(Given data Opens)
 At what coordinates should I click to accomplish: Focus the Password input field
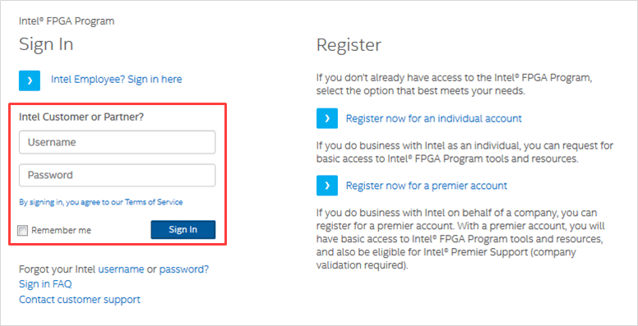118,175
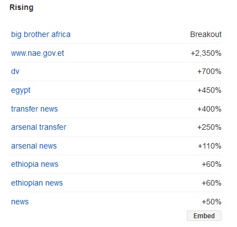Click the +450% value beside egypt
Screen dimensions: 237x227
pos(209,90)
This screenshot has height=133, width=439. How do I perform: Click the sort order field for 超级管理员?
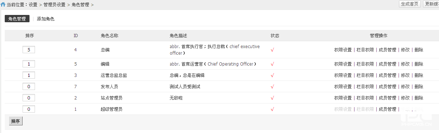29,109
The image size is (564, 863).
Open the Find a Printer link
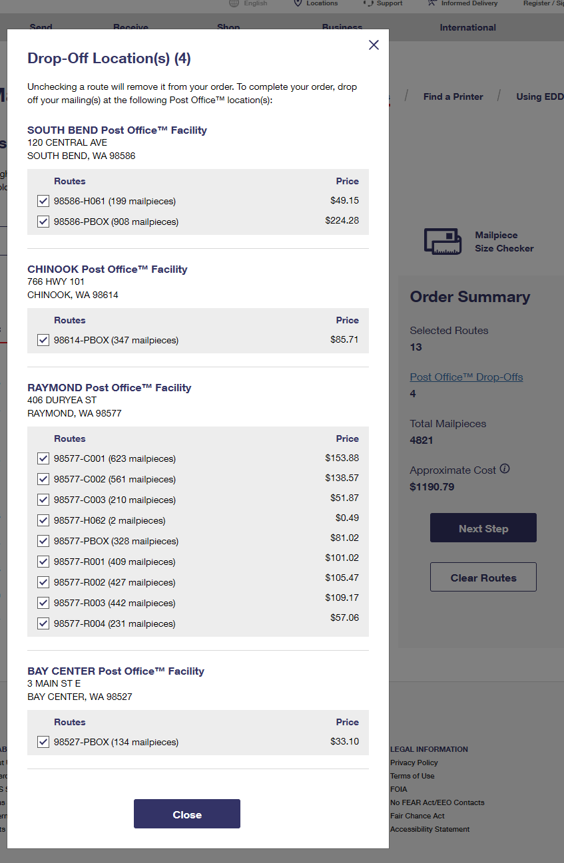click(x=453, y=96)
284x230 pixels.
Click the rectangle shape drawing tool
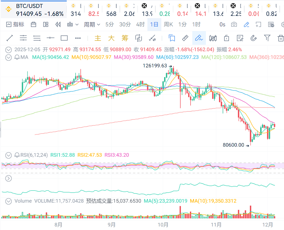coord(64,38)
(Given data Closes)
§ Task details
Output a verbatim copy of the lines from the line containing "284x230 pixels." through the end of the data, both included, without any images.

§ Reply
284x230 pixels.
Click the rectangle shape drawing tool
coord(64,38)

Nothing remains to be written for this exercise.